By Troy Stangarone
After the United States Congress passed the KORUS FTA, the ruling Grand National Party (GNP) in Korea had hoped to quickly pass the agreement through the National Assembly so that both sides could certify the agreement with the hopes of it coming into effect on January 1 of next year. However, with the opposition Democratic Party (DP) continuing to oppose the KORUS FTA, that now seems unlikely to happen.
With tensions rising in the National Assembly over passage of the KORUS FTA, it now looks as though the agreement may not see a vote until November 10 at the earliest. While electoral politics is likely playing a role in the delay, the substance of the dispute seems to have moved beyond the DP’s original “10+2” proposal to center on provisions designed to protect foreign investment.
The DP had originally sought for the KORUS FTA to be renegotiated in ten areas and for additional legislation to protect the agriculture and banking sectors from potential negative impacts from the FTA for its support of the agreement. However, in recent days the biggest obstacle has become the Investor-State Dispute Settlement (ISDS) provisions of the agreement.
ISDS provisions have long been both standard and controversial in international trade and investment agreements. They provide foreign investors direct access to international arbitration and are designed to help protect foreign direct investment abroad, especially in developing countries where rule of law might be questionable and the court systems inadequate to protect investors. Since 1967, Korea has included ISDS provisions in 81 bilateral investment treaties.
Generally, ISDS provisions in bilateral investment treaties and FTAs prohibit exportation unless it is done for a public purpose and in a non-discriminatory manner. They also require that compensation is prompt, adequate, and effective, while done in accordance with due process of the law. These are the same standards within the KORUS FTA.
Because ISDS provides companies the ability to directly challenge a government’s policies if they lead to expropriation of an investment; their inclusion in trade agreements has been controversial with public policy groups in the United States and abroad. The concerns have largely rested on the potential for companies to challenge local laws that are deemed to be in the public interest. In the case of Korea, the concern has rested on how potential disputes could impact government policy towards local industries.
However, the most recent report by the United Nations on dispute settlement indicates that the system is used relatively infrequently. According to the report, there were at least new 25 cases filed by the end of 2010. Since the first case was filed in 1987, there have been a total of 390 cases filed and 197cases concluded. Out of the concluded cases, the state won 78 cases, while the investor was successful in 59 cases. There were 60 cases that were settled, and an additional 29 case for which the result or status is not known.

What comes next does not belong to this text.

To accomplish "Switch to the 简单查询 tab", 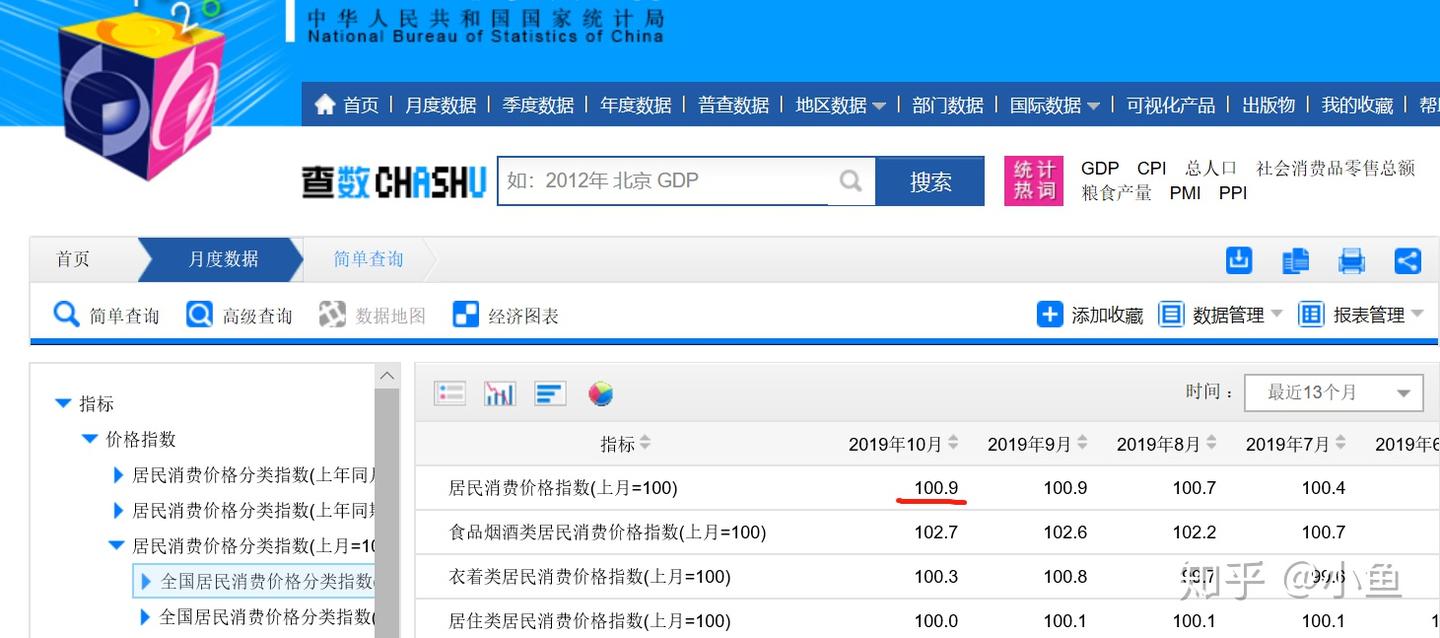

There are also 164 cases still pending.
While dispute settlement provisions have been controversial, they are unlikely to prevent the passage of the KORUS FTA in the long run. The GNP still holds a significant majority in the National Assembly and recent poling indicates that the agreement is supported by 58 percent of Koreans. Perhaps after years of delays in the United States Congress, it is not surprising that the process may take additional time in Korea.
Troy Stangarone is the Senior Director for Congressional Affairs and Trade at the Korea Economic Institute. The views expressed here are his own.